Daher bitte ich um die entsprechenden Änderungen.


----------



## facehugger (2. November 2010)

*AW: Nvidia´s GTX 580 im vergleich zu GTX480/HD5870*

Solche Folien liebe ich! AMD`s 5870 stagniert natürlich beim Faktor1 egal bei welchem Benchmark oder GameDeswegen haben solche lustigen Tabellen überhaupt keine Aussagekraft für mich...


----------



## FreshStyleZ (2. November 2010)

*AW: Nvidia´s GTX 580 im vergleich zu GTX480/HD5870*



facehugger schrieb:


> Solche Folien liebe ich! AMD`s 5870 stagniert natürlich beim Faktor1 egal bei welchem Benchmark oder GameDeswegen haben solche lustigen Tabellen überhaupt keine Aussagekraft für mich...

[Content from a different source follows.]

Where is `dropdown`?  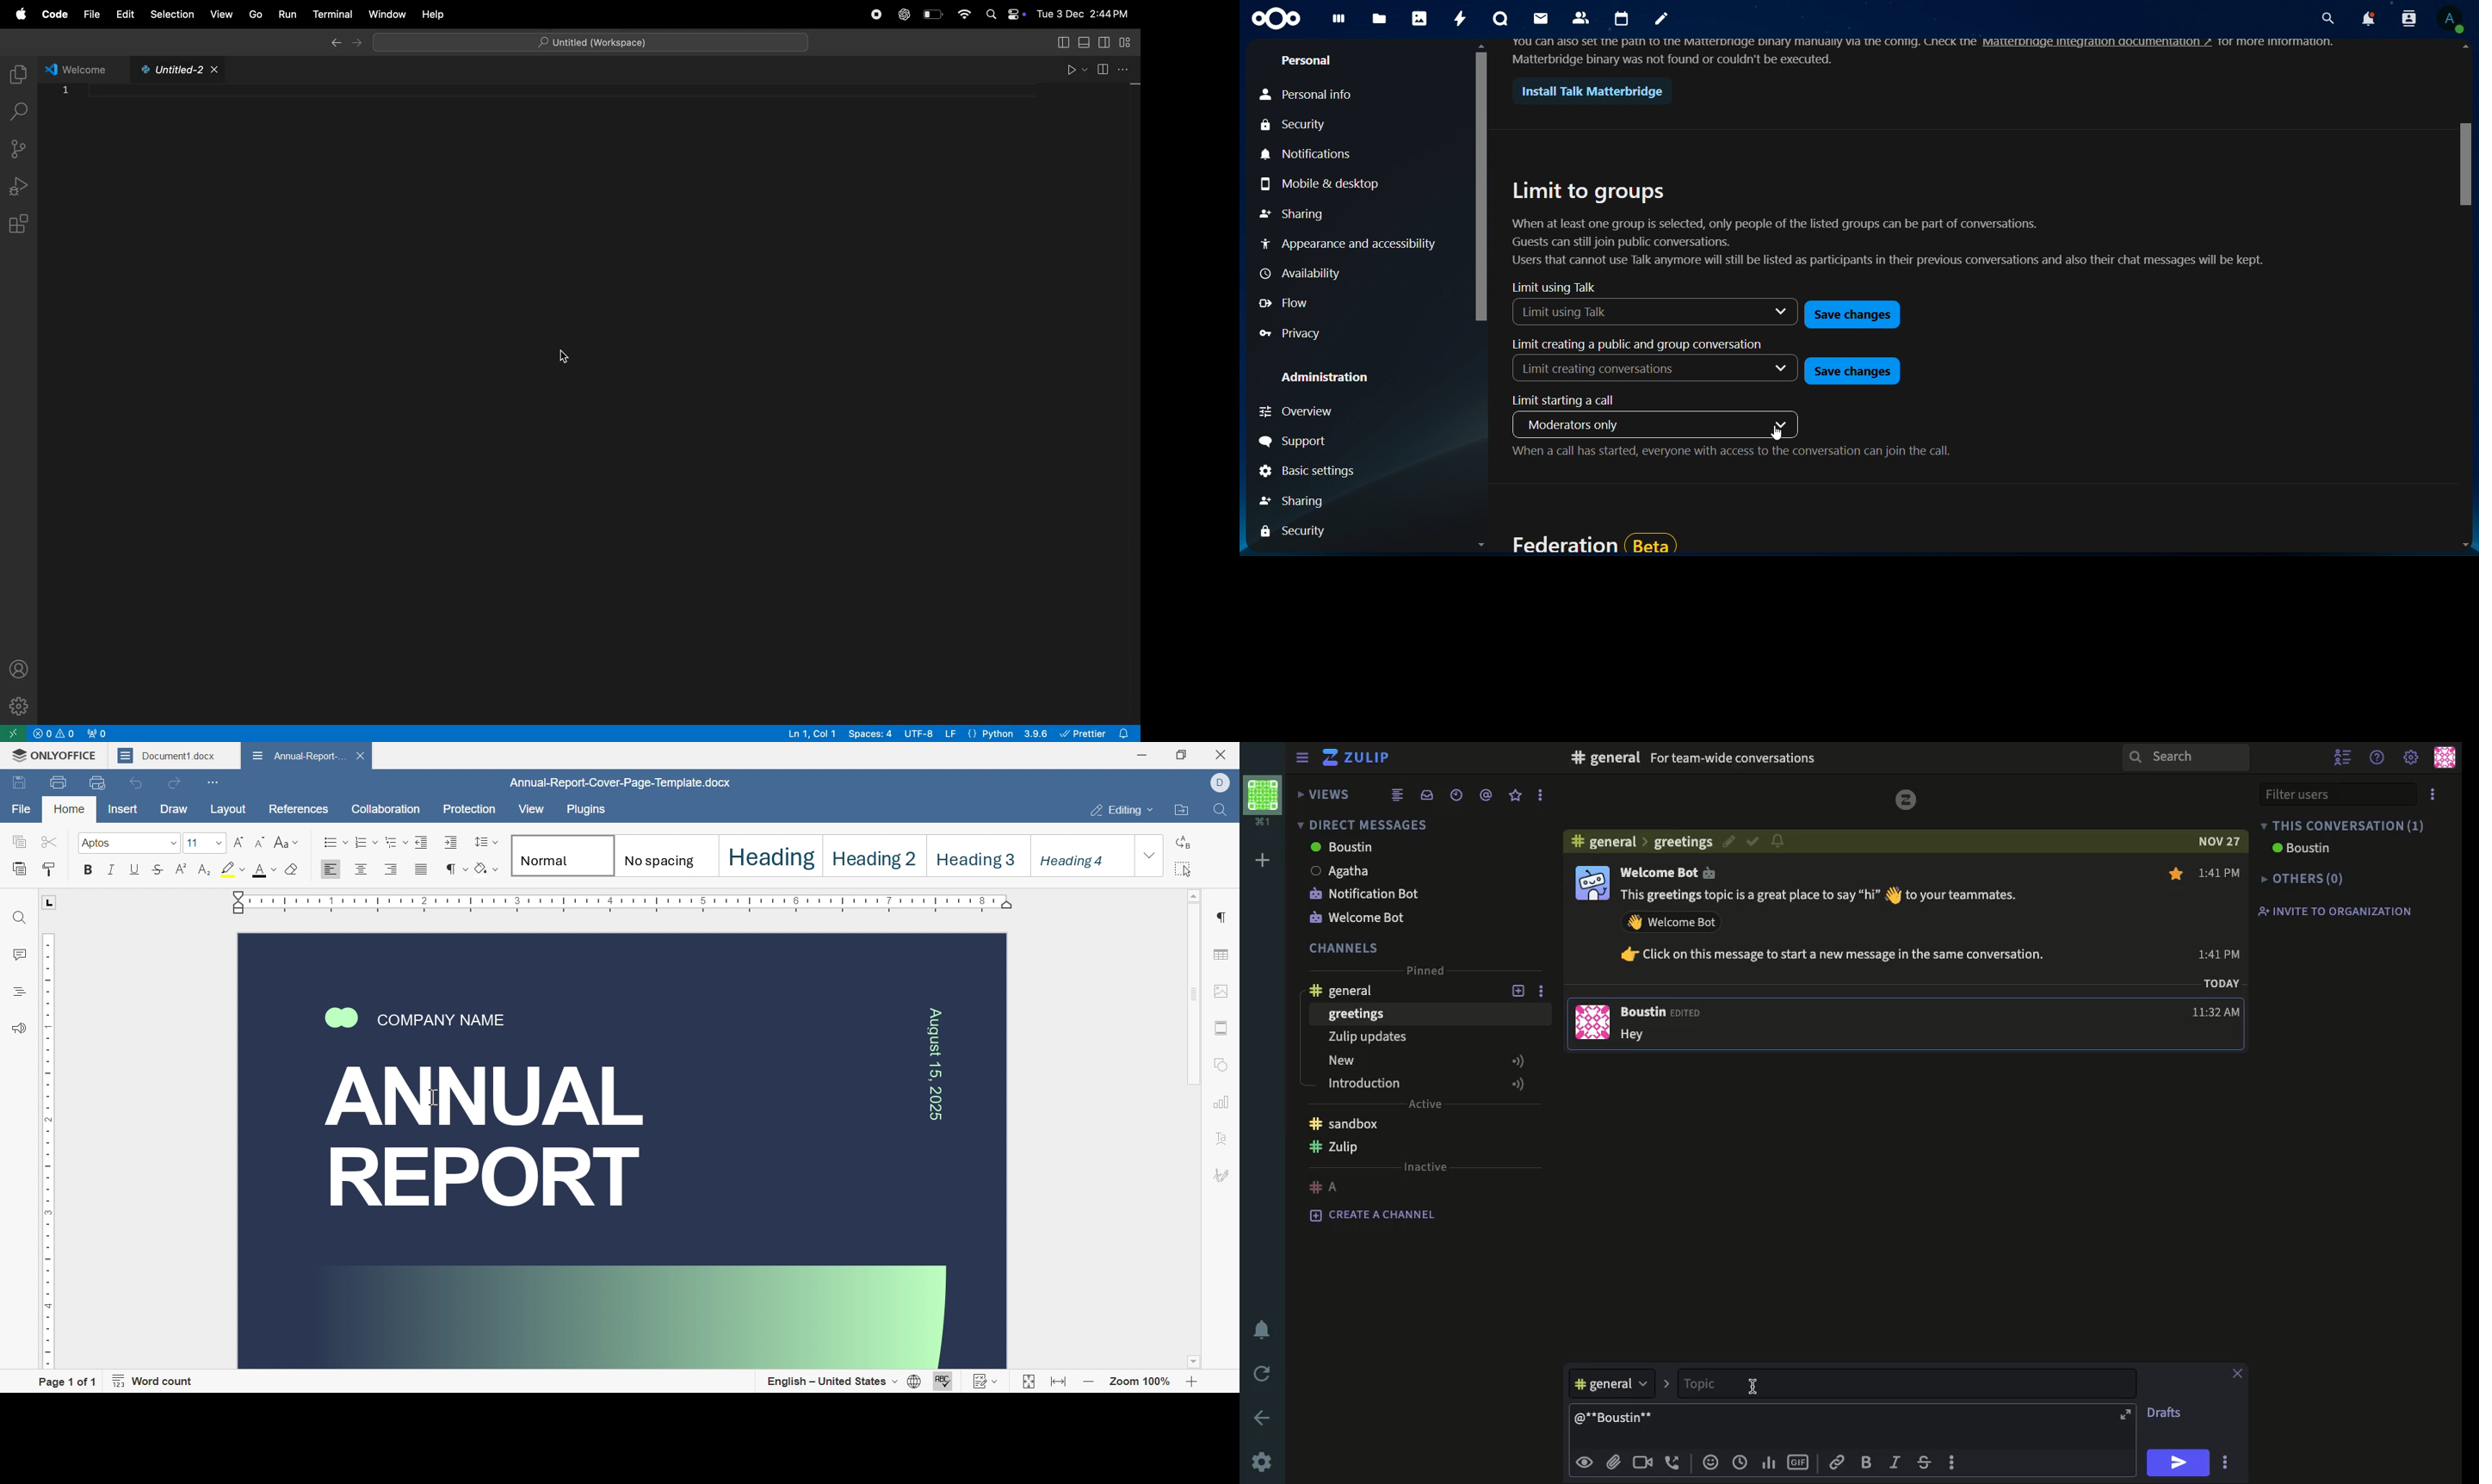
dropdown is located at coordinates (1782, 423).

wenn wir mal von der average framerate ausgehen...
dann hat diese folie schon eine aussage für mich.
demnach, ziemlich grob drübergeschaut, hat die GTX580 gegenüber der HD5870 35-40% mehr leistung und gegenüber der gtx480 ca. 20 % mehr leistung.


----------



## Z3NDO (2. November 2010)

*AW: Nvidia´s GTX 580 im vergleich zu GTX480/HD5870*



facehugger schrieb:


> Solche Folien liebe ich! AMD`s 5870 stagniert natürlich beim Faktor1 egal bei welchem Benchmark oder GameDeswegen haben solche lustigen Tabellen überhaupt keine Aussagekraft für mich...


Kann ich nur zustimmen 
Von der Auflösung ist auch nichts zu sehen...


----------



## facehugger (2. November 2010)

*AW: Nvidia´s GTX 580 im vergleich zu GTX480/HD5870*



FreshStyleZ schrieb:


> wenn wir mal von der average framerate ausgehen...
> dann hat diese folie schon eine aussage für mich.
> demnach, ziemlich grob drübergeschaut, hat die GTX580 gegenüber der HD5870 35-40% mehr leistung und gegenüber der gtx480 ca. 20 % mehr leistung.

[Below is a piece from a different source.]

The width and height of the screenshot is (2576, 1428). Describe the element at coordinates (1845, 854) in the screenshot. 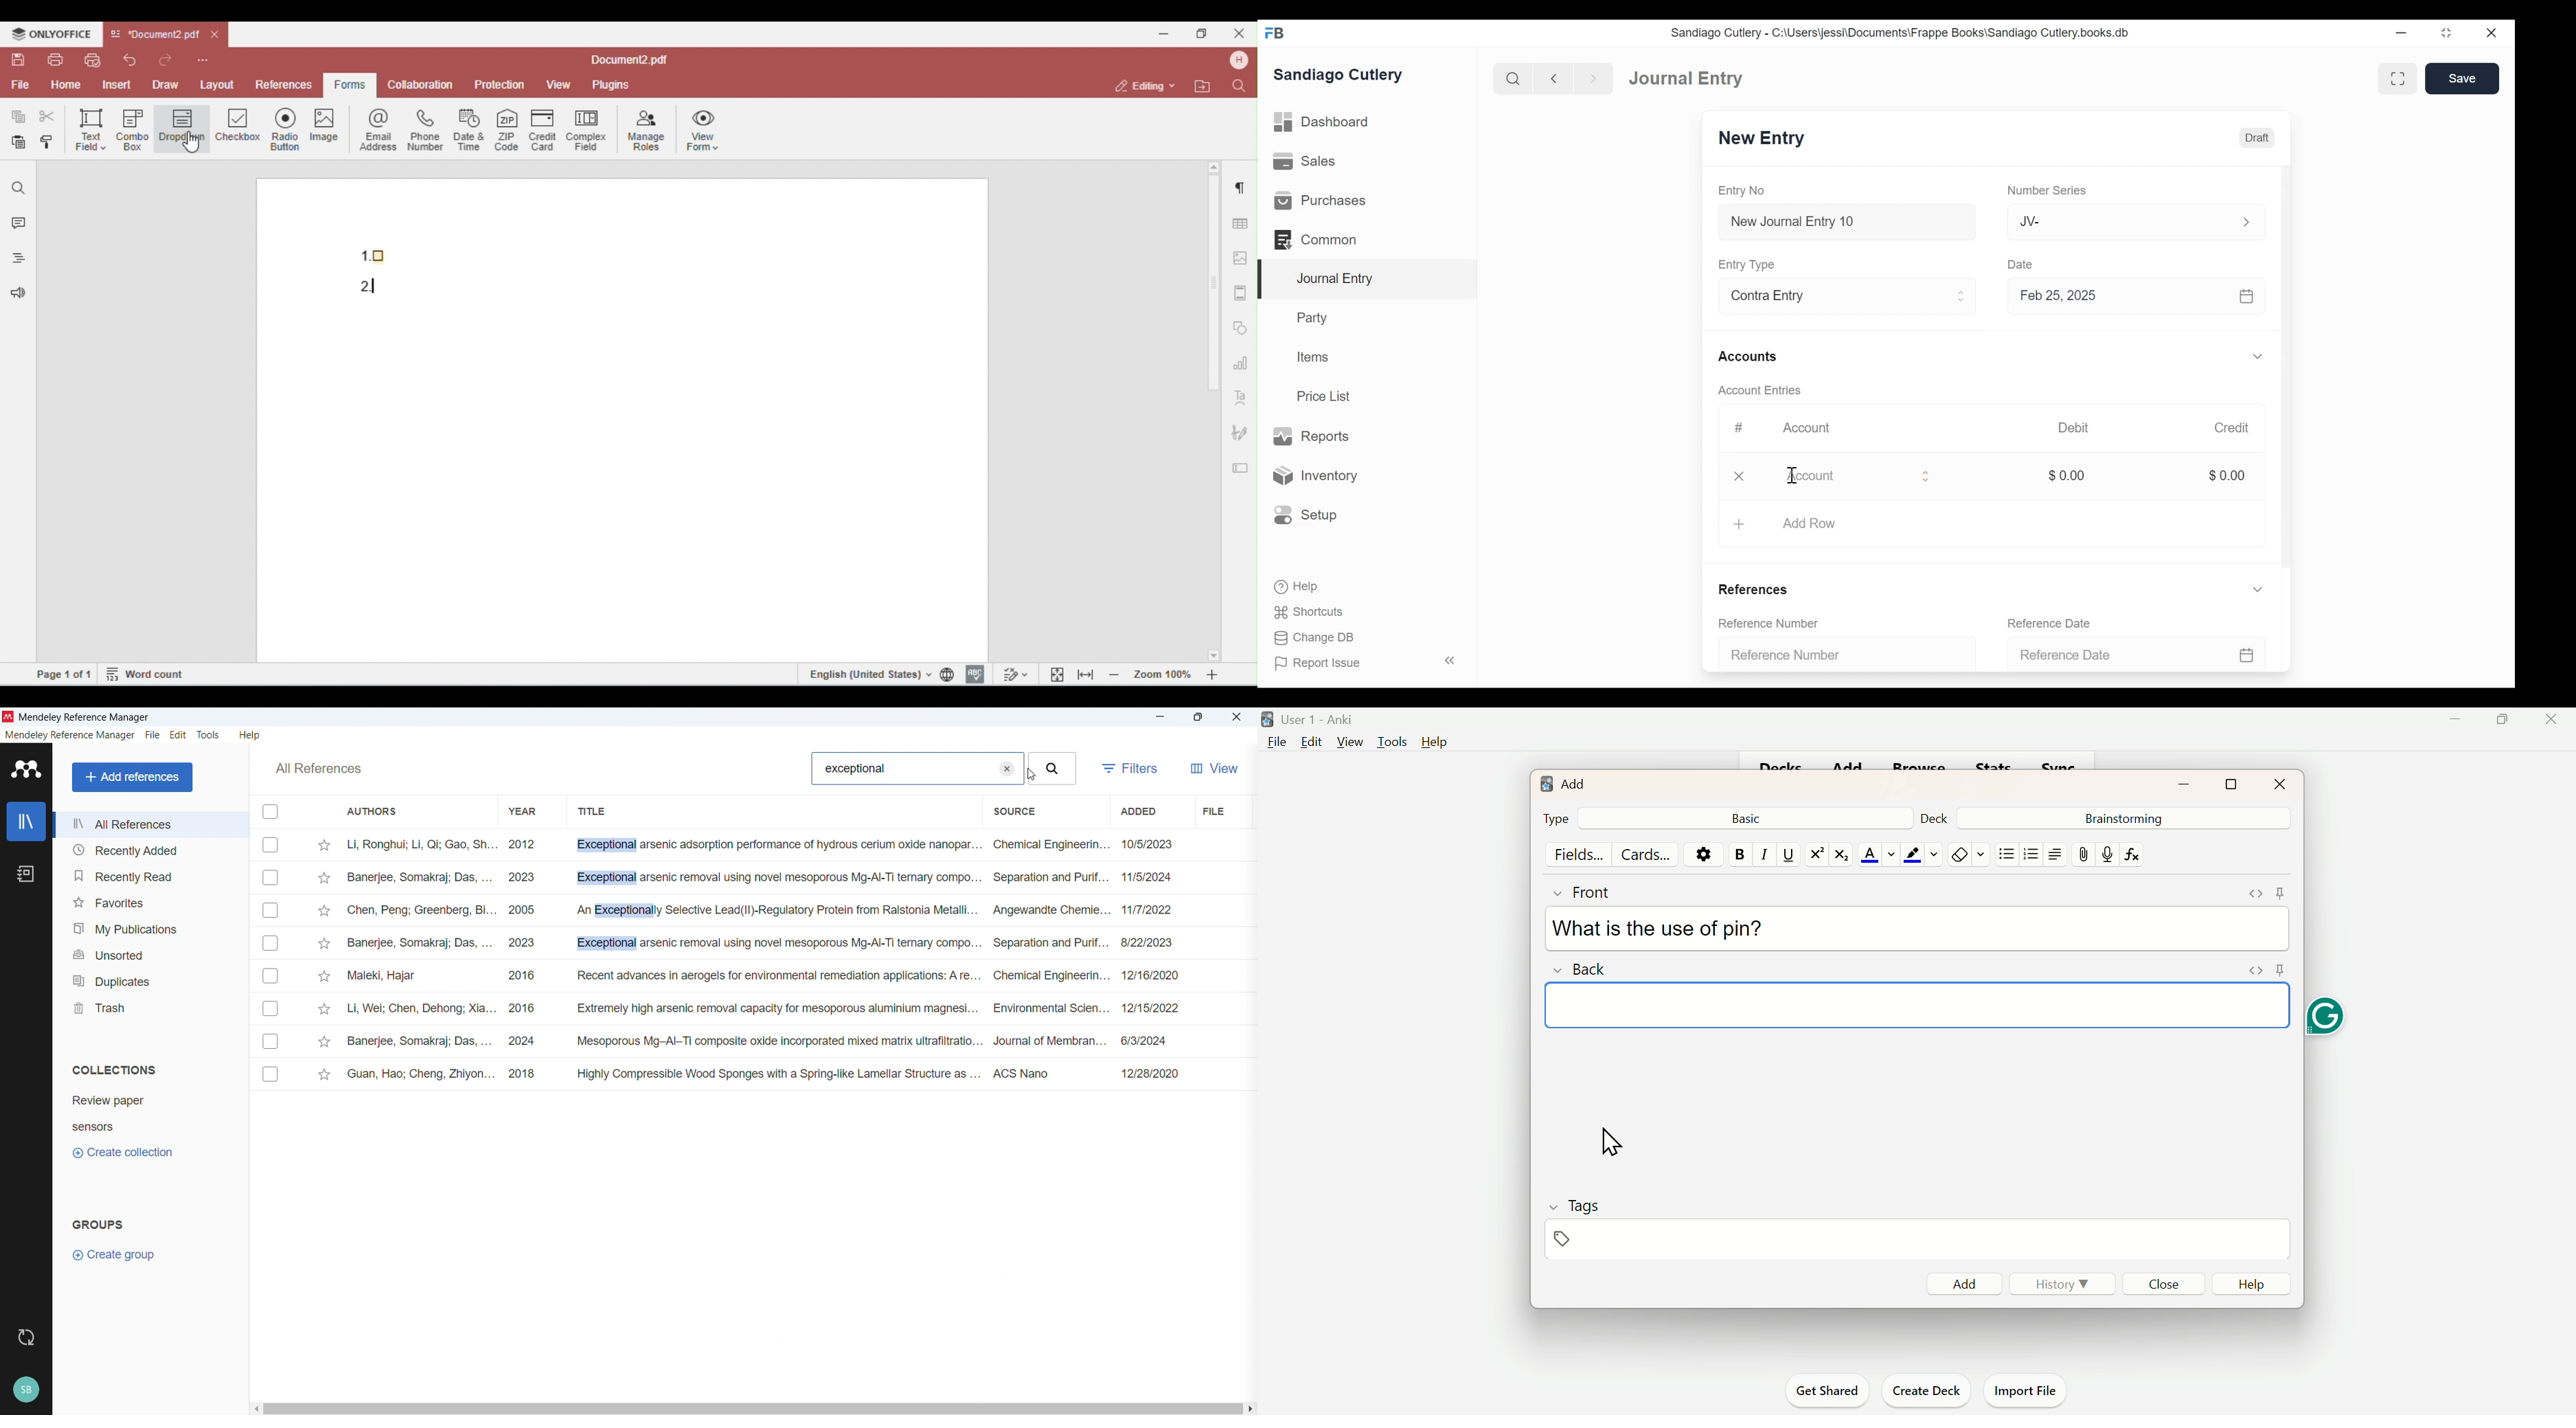

I see `Subscript` at that location.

Wenn das Wörtchen wenn nicht wär Es sind keinerlei Infos zu Testsystem, Auflösung, Einstellungen usw. bekannt. Ergo kann und will ich diese fiktiven Benches nicht für voll nehmen. Erst anhand von Tests seitens PCGH oder Computerbase werden zeigen, wie leistungsfähig Nvidias neue Highend-Single-GPU wirklich ist.


----------



## FreshStyleZ (2. November 2010)

*AW: Nvidia´s GTX 580 im vergleich zu GTX480/HD5870*



facehugger schrieb:


> Wenn das Wörtchen wenn nicht wär Es sind keinerlei Infos zu Testsystem, Auflösung, Einstellungen usw. bekannt. Ergo kann und will ich diese fiktiven Benches nicht für voll nehmen. Erst anhand von Tests seitens PCGH oder Computerbase werden zeigen, wie leistungsfähig Nvidias neue Highend-Single-GPU wirklich ist.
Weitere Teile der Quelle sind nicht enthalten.